- **TASK REQUIREMENTS**
Every record here must be copied exactly, except for the images it holds.

- **ENTRIES SHOWN**
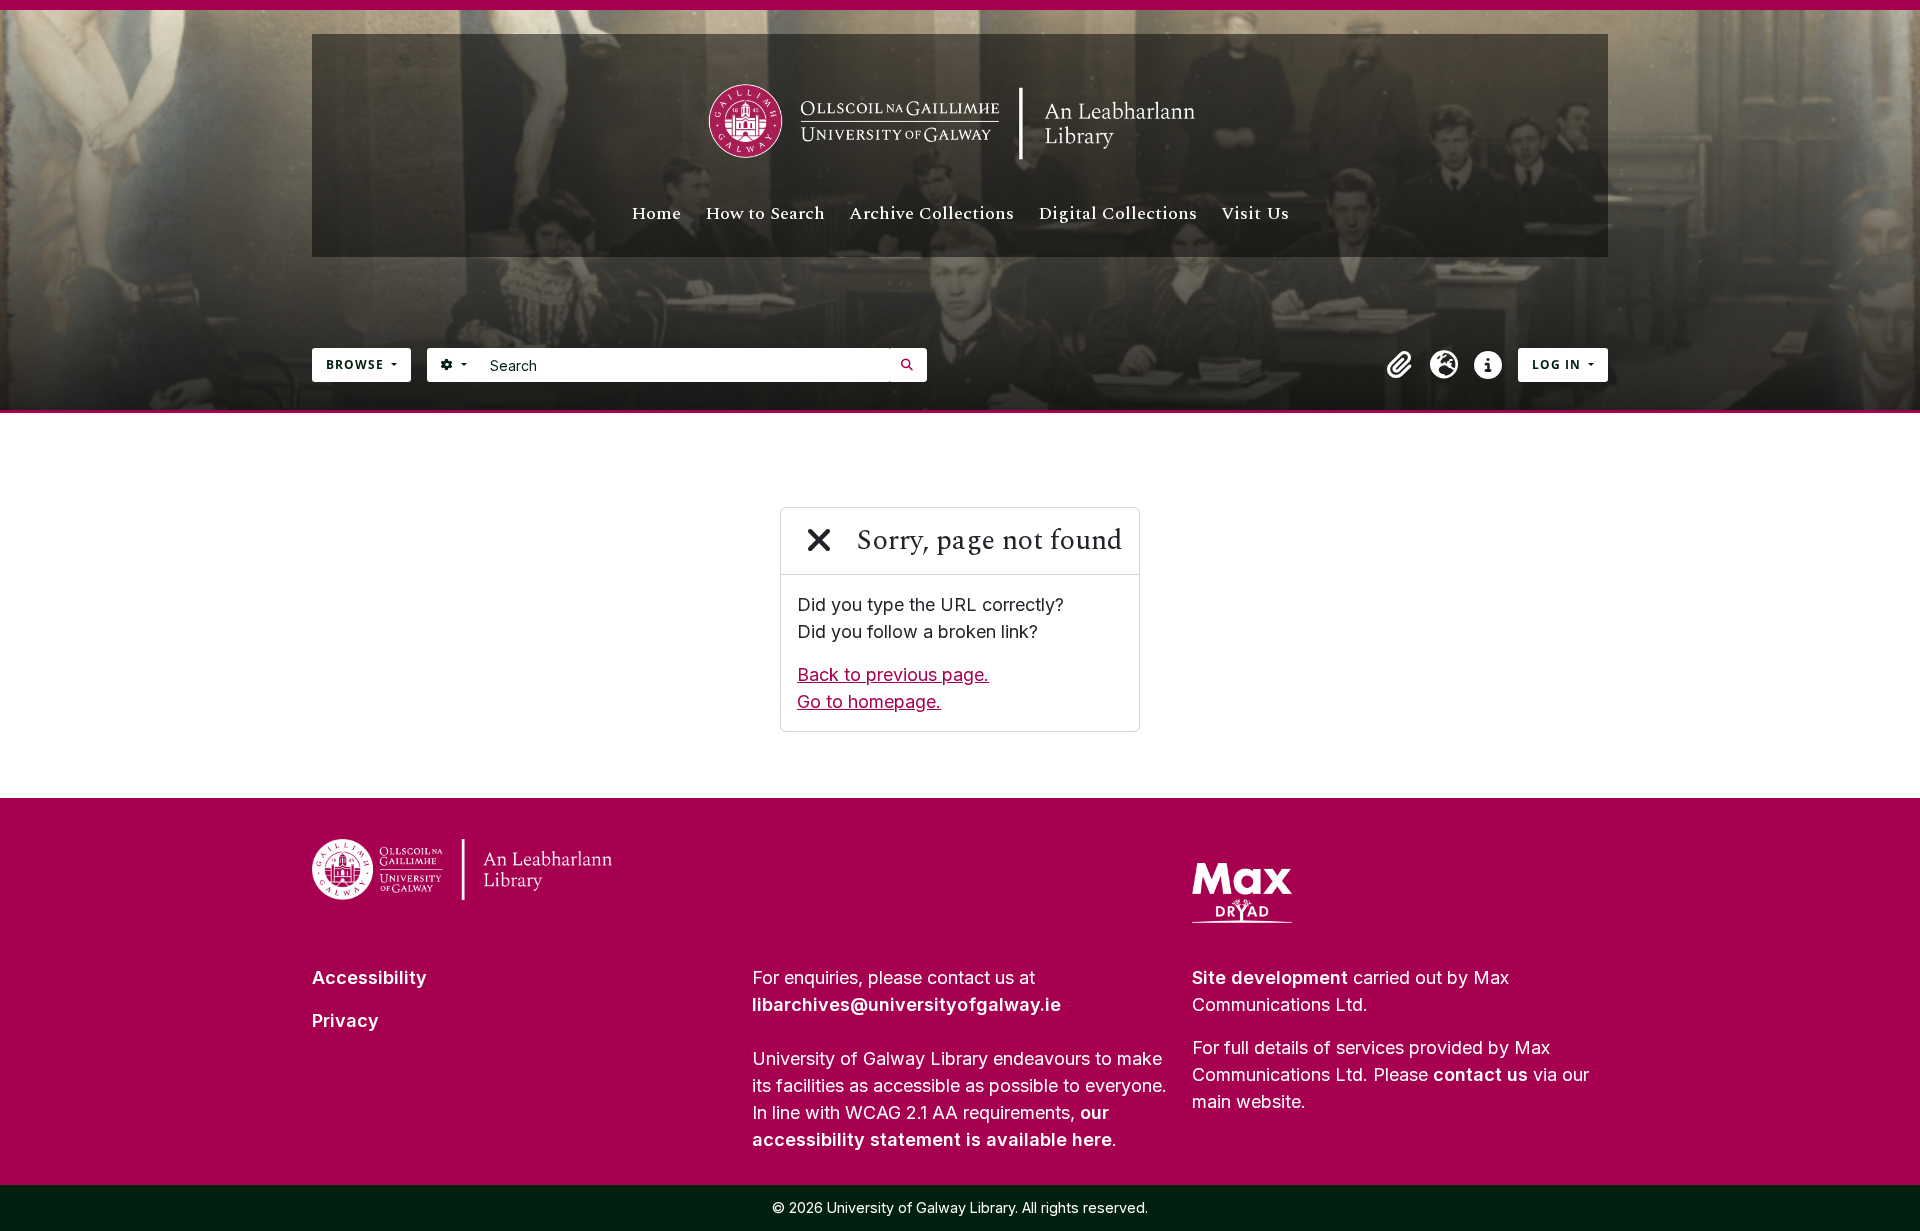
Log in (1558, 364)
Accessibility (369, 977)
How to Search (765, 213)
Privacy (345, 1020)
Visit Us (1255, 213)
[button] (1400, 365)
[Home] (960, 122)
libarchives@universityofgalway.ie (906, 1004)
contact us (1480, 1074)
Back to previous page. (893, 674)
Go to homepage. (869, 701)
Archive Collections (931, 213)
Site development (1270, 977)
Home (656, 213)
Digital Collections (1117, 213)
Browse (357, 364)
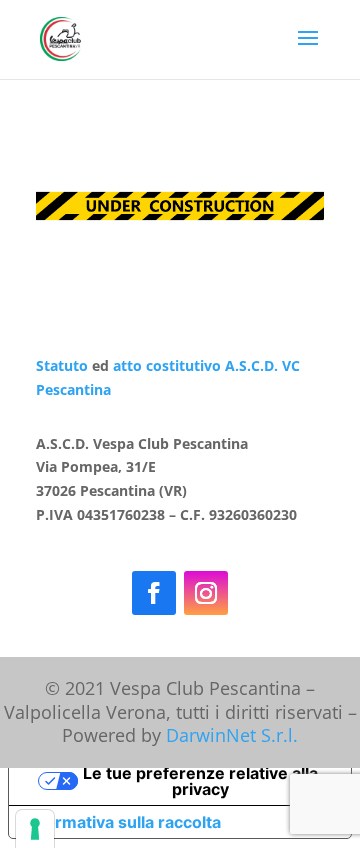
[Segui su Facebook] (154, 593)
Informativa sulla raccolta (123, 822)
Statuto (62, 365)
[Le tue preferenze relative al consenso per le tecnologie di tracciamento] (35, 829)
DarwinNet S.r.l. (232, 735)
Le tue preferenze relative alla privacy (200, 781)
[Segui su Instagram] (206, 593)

- **SOLUTION**
Log in (1558, 364)
Accessibility (369, 977)
How to Search (765, 213)
Privacy (345, 1020)
Visit Us (1255, 213)
[button] (1400, 365)
[Home] (960, 122)
libarchives@universityofgalway.ie (906, 1004)
contact us (1480, 1074)
Back to previous page. (893, 674)
Go to homepage. (869, 701)
Archive Collections (931, 213)
Site development (1270, 977)
Home (656, 213)
Digital Collections (1117, 213)
Browse (357, 364)
[Segui su Facebook] (154, 593)
Informativa sulla raccolta (123, 822)
Statuto (62, 365)
[Le tue preferenze relative al consenso per le tecnologie di tracciamento] (35, 829)
DarwinNet S.r.l. (232, 735)
Le tue preferenze relative alla privacy (200, 781)
[Segui su Instagram] (206, 593)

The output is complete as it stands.